Я вышел из отеля и несколько секунд стоял, чувствуя, что мир вокруг меня замер. Услужливый шофер осведомился, требуется ли мне такси, и я кивнул. Оказавшись на заднем сиденье желтого автомобиля, попросил доставить меня к ближайшему автопрокату. Там я выбрал неброский серый «Форд», расплатился и, усевшись за руль, отправился в Александрию.

Не думал я, что давно знакомый путь будет таким для меня тяжелым. Нет, пробок не было (часы показывали двенадцать дня), просто то и дело слезы застилали мне глаза. И зачем я все это делаю? Джинджер мне изменяла, хотела выйти за меня замуж только из-за денег, а я, рискуя собственной жизнью, намереваюсь отыскать ее убийц. Может быть, оставить все, как есть?

Но изменили ли слова телевизионной сплетницы что-то в моих чувствах к Джинджер? Я ведь по-прежнему люблю ее! Поэтому должен осуществить то, что задумал!

Подъезд к вилле Карлайлов был перегорожен, там до сих пор находилось несколько полицейских машин. Но мне требовалась не вилла. Я пытался вспомнить свои недавние действия. Взгромоздившись на велосипед, отправился вон в ту сторону... Затем выехал на автотрассу, что, конечно, было полным идиотизмом: мне повезло, движение в столь ранний час не было интенсивным и меня не сбили. А дальше... Дальше я крутил педали, думая, что еще немного, и мне удастся уйти от преследования. Вот здесь я почувствовал, что силы мои на исходе, я швырнул мешок в кусты, а еще метров через триста сверзился с велосипеда, и меня арестовали.

Я съехал на обочину и заглушил мотор. Если не ошибаюсь, мешок я выкинул где-то здесь. А что, если его уже кто-то нашел? Значит, тогда мне остается вернуться обратно в Вашингтон, сдать автомобиль и забыть обо всем, как о страшном сне. Обо всем, в том числе и о Джинджер!

Под моей ногой что-то звякнуло, и я, нагнувшись, увидел черную непромокаемую ткань – мешок, походивший на большую кучу нечистот, лежал прямо под моей правой ногой. Я поднял его, заглянул внутрь: так и есть, похоже, все на месте – железяки и документы. Теперь у меня есть две возможности: вручить мешок полиции или ФБР, или... или не отдавать. Если отдам улику, то она, скорее всего, исчезнет навсегда: кто-то позаботится, чтобы правда не была раскрыта. Значит, надо оставить мешок у себя.

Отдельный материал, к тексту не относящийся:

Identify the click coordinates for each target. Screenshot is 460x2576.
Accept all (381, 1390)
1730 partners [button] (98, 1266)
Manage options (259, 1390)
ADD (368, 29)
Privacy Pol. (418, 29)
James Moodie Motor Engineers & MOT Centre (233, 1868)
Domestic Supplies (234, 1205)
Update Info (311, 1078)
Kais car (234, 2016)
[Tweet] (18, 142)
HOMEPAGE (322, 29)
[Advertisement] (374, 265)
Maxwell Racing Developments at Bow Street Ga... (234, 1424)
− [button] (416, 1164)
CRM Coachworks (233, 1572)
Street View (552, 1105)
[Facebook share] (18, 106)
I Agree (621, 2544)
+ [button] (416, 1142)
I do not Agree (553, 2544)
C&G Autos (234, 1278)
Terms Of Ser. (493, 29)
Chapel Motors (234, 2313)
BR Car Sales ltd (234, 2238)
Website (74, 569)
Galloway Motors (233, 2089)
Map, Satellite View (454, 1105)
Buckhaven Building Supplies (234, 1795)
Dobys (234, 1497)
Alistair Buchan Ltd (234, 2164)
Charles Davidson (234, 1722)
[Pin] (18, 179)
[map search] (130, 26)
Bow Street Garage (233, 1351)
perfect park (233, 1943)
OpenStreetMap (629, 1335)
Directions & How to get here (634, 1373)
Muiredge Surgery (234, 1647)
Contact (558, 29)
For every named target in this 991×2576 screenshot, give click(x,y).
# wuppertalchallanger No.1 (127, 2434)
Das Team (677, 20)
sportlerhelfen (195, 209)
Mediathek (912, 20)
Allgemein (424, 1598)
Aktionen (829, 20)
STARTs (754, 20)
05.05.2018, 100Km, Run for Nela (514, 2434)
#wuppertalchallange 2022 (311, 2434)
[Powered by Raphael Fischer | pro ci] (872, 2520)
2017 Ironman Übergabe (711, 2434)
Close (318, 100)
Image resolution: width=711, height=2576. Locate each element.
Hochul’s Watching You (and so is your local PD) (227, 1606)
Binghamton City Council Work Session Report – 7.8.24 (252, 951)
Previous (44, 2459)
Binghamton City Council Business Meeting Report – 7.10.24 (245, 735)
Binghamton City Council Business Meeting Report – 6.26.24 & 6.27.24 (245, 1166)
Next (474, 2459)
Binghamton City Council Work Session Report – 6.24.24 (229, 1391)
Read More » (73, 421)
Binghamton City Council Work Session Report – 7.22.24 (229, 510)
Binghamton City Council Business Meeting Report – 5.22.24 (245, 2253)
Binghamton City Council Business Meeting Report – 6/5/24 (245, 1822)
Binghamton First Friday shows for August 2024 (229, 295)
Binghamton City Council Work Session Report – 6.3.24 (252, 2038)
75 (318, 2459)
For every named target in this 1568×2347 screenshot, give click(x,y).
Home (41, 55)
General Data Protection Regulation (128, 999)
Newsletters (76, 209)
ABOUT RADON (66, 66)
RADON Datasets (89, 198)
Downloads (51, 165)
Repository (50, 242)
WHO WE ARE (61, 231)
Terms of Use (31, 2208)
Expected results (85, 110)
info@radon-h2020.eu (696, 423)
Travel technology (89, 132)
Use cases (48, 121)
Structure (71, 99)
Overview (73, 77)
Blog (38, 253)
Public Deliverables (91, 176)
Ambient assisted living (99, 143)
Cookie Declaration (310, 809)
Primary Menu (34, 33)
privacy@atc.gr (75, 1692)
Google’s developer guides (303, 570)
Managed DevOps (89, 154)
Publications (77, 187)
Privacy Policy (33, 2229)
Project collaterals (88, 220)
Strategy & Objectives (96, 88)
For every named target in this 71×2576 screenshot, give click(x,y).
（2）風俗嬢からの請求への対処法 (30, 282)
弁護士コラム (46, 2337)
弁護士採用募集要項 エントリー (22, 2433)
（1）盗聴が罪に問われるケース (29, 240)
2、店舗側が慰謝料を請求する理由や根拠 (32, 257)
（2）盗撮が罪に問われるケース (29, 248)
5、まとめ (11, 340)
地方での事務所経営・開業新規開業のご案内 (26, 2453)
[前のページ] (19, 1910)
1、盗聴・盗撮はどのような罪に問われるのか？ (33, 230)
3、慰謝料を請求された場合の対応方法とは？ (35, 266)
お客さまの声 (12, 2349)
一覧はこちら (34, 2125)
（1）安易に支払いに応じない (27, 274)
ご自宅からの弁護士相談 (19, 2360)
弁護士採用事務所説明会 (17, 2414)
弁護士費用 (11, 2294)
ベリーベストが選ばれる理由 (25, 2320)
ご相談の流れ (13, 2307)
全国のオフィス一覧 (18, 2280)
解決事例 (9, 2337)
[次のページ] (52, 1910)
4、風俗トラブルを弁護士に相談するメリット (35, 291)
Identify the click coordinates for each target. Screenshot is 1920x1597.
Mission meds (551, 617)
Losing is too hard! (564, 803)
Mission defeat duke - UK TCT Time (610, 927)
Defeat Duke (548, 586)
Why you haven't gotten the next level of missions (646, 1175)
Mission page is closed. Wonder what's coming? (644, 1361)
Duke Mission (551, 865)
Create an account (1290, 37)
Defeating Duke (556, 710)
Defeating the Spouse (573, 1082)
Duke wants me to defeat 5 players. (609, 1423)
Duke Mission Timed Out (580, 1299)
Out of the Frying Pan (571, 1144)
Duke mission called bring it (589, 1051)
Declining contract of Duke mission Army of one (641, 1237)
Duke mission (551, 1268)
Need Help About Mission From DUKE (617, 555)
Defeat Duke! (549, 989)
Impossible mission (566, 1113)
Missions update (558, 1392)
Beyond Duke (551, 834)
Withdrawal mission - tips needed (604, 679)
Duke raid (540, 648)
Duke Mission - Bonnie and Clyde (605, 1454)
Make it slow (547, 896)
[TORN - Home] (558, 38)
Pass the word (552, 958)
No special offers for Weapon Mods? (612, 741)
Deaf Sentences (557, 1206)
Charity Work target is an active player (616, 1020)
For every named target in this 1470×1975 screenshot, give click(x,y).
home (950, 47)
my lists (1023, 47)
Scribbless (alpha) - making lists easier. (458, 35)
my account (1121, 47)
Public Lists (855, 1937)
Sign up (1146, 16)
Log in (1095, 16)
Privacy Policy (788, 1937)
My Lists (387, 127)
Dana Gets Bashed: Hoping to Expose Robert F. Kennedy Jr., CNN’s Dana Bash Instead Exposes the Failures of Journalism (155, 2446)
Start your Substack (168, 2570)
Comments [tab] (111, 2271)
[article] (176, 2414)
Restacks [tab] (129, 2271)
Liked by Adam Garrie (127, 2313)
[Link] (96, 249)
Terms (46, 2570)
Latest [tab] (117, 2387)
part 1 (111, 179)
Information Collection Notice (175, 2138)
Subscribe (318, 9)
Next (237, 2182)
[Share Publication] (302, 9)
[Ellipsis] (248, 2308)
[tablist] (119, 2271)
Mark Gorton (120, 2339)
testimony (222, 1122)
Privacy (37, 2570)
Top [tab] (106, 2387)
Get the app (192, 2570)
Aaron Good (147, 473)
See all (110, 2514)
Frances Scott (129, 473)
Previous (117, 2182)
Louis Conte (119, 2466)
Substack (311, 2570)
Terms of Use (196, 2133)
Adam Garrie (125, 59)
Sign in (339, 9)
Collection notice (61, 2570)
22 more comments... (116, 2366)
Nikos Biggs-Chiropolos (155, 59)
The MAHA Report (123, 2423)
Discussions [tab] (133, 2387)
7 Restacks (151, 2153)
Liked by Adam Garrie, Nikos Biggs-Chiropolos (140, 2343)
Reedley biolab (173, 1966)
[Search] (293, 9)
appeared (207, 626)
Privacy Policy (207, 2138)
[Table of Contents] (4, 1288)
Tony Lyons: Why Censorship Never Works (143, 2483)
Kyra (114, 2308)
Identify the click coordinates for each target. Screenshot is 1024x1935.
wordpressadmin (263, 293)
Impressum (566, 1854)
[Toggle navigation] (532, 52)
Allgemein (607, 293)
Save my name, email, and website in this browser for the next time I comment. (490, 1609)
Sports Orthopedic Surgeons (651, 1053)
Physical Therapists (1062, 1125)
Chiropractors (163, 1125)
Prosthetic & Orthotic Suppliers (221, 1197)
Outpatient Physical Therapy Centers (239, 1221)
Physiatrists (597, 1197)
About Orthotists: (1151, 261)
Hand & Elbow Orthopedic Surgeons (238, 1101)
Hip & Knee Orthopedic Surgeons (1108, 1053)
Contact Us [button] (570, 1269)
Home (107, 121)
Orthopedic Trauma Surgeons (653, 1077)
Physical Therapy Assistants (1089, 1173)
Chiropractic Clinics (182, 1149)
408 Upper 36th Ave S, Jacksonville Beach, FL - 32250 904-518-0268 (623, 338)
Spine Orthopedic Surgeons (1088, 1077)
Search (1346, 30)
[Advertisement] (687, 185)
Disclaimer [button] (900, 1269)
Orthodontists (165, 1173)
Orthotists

Я положил его на сиденье рядом с собой, завел мотор и отправился обратно в Вашингтон. Запершись в номере отеля, вывалил содержимое мешка на кровать, уселся рядом и стал внимательно рассматривать лежавшие передо мной предметы. Первым делом изучил водительские права – первый документ был выдан в штате Калифорния на имя Джессики Уорнер, двадцати восьми лет. Сама Джессика Уорнер – костлявая особа с рыжими волосами и массой веснушек. Другие принадлежали Марго Джонсон, выданы в штате Миссури. Их владелица на фотографии выглядела постарше, лет на тридцать семь, и намного симпатичнее, чем Джессика: длинные вьющиеся черные волосы, соблазнительная линия рта, пухлые губки.

Джессика не походила на Марго, а Марго на Джессику, но я не сомневался, что та особа, которая огрела меня мешком с железяками, умела перевоплощаться и в одну, и в другую. Водительские удостоверения выглядели настоящими, хотя кто их знает, может, просто высококлассная подделка.

Затем я принялся за изучение металлических предметов странной конфигурации. Забавные штучки... Для чего они? Вряд ли Джессика-Марго пробралась в особняк Филиппа, чтобы под покровом ночи устранить неполадки в системе отопления или водоснабжения! Вывод напрашивался сам собой – железяки являются отмычками и прочим воровским инструментарием. А дама, укравшая мой «Порше», – элементарная домушница.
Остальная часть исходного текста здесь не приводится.